▶ **Problem description**:
Restate the entries below without a single change.

▶ **Records for the task**:
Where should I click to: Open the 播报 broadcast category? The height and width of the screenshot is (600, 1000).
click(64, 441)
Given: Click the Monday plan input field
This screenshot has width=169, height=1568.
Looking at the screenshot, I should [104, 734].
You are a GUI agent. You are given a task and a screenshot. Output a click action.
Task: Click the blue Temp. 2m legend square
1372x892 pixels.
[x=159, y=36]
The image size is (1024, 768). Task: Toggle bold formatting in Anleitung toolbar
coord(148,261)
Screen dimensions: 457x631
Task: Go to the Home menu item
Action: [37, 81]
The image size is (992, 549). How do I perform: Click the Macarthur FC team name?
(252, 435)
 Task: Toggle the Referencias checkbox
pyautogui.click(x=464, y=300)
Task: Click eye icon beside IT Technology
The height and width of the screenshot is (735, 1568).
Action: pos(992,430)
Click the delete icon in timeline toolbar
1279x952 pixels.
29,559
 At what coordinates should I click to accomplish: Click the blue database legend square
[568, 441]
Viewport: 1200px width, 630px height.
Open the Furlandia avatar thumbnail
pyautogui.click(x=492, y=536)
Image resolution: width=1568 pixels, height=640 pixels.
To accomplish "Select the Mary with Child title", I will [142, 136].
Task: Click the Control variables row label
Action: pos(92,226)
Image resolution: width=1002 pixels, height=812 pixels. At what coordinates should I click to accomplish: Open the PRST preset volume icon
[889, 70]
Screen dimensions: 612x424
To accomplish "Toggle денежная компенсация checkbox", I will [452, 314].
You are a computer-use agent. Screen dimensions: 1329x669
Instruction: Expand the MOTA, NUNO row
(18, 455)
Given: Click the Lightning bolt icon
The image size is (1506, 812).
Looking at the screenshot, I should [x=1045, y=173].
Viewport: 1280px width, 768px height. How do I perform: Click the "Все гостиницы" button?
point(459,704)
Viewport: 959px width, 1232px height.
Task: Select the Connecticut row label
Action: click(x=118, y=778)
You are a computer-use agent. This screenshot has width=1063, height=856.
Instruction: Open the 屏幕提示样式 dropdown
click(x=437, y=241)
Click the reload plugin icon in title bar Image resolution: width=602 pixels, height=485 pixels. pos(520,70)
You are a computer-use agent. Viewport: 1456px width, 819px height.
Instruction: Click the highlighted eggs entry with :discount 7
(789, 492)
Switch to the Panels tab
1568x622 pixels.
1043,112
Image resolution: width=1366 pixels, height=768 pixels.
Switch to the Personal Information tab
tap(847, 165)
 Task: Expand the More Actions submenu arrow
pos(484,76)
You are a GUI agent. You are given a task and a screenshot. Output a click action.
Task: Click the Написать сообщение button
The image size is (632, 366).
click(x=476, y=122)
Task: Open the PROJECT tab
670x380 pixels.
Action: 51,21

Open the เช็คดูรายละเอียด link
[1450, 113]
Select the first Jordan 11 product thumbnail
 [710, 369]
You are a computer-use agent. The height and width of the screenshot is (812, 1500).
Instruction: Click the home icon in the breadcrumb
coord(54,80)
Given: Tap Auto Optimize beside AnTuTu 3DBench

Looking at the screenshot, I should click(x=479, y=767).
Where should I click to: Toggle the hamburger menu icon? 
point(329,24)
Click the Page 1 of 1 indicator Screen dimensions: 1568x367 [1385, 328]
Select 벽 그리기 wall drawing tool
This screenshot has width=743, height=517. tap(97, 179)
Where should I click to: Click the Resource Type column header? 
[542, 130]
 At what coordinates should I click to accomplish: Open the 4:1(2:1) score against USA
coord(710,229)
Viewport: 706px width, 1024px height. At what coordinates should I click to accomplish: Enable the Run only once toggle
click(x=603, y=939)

▶ **Response to this task**:
Where should I click to: Open the 播报 broadcast category? The height and width of the screenshot is (600, 1000).
click(64, 441)
Given: Click the Monday plan input field
This screenshot has width=169, height=1568.
Looking at the screenshot, I should [104, 734].
You are a GUI agent. You are given a task and a screenshot. Output a click action.
Task: Click the blue Temp. 2m legend square
1372x892 pixels.
[x=159, y=36]
The image size is (1024, 768). Task: Toggle bold formatting in Anleitung toolbar
coord(148,261)
Screen dimensions: 457x631
Task: Go to the Home menu item
Action: [37, 81]
The image size is (992, 549). How do I perform: Click the Macarthur FC team name?
(252, 435)
 Task: Toggle the Referencias checkbox
pyautogui.click(x=464, y=300)
Task: Click eye icon beside IT Technology
The height and width of the screenshot is (735, 1568).
Action: pos(992,430)
Click the delete icon in timeline toolbar
1279x952 pixels.
29,559
 At what coordinates should I click to accomplish: Click the blue database legend square
[568, 441]
Viewport: 1200px width, 630px height.
Open the Furlandia avatar thumbnail
pyautogui.click(x=492, y=536)
Image resolution: width=1568 pixels, height=640 pixels.
To accomplish "Select the Mary with Child title", I will [142, 136].
Task: Click the Control variables row label
Action: pos(92,226)
Image resolution: width=1002 pixels, height=812 pixels. At what coordinates should I click to accomplish: Open the PRST preset volume icon
[889, 70]
Screen dimensions: 612x424
To accomplish "Toggle денежная компенсация checkbox", I will [452, 314].
You are a computer-use agent. Screen dimensions: 1329x669
Instruction: Expand the MOTA, NUNO row
(18, 455)
Given: Click the Lightning bolt icon
The image size is (1506, 812).
Looking at the screenshot, I should [x=1045, y=173].
Viewport: 1280px width, 768px height. How do I perform: Click the "Все гостиницы" button?
point(459,704)
Viewport: 959px width, 1232px height.
Task: Select the Connecticut row label
Action: click(x=118, y=778)
You are a computer-use agent. This screenshot has width=1063, height=856.
Instruction: Open the 屏幕提示样式 dropdown
click(x=437, y=241)
Click the reload plugin icon in title bar Image resolution: width=602 pixels, height=485 pixels. pos(520,70)
You are a computer-use agent. Viewport: 1456px width, 819px height.
Instruction: Click the highlighted eggs entry with :discount 7
(789, 492)
Switch to the Panels tab
1568x622 pixels.
1043,112
Image resolution: width=1366 pixels, height=768 pixels.
Switch to the Personal Information tab
tap(847, 165)
 Task: Expand the More Actions submenu arrow
pos(484,76)
You are a GUI agent. You are given a task and a screenshot. Output a click action.
Task: Click the Написать сообщение button
The image size is (632, 366).
click(x=476, y=122)
Task: Open the PROJECT tab
670x380 pixels.
Action: 51,21

Open the เช็คดูรายละเอียด link
[1450, 113]
Select the first Jordan 11 product thumbnail
 [710, 369]
You are a computer-use agent. The height and width of the screenshot is (812, 1500).
Instruction: Click the home icon in the breadcrumb
coord(54,80)
Given: Tap Auto Optimize beside AnTuTu 3DBench

Looking at the screenshot, I should click(x=479, y=767).
Where should I click to: Toggle the hamburger menu icon? 
point(329,24)
Click the Page 1 of 1 indicator Screen dimensions: 1568x367 [1385, 328]
Select 벽 그리기 wall drawing tool
This screenshot has width=743, height=517. tap(97, 179)
Where should I click to: Click the Resource Type column header? 
[542, 130]
 At what coordinates should I click to accomplish: Open the 4:1(2:1) score against USA
coord(710,229)
Viewport: 706px width, 1024px height. At what coordinates should I click to accomplish: Enable the Run only once toggle
click(x=603, y=939)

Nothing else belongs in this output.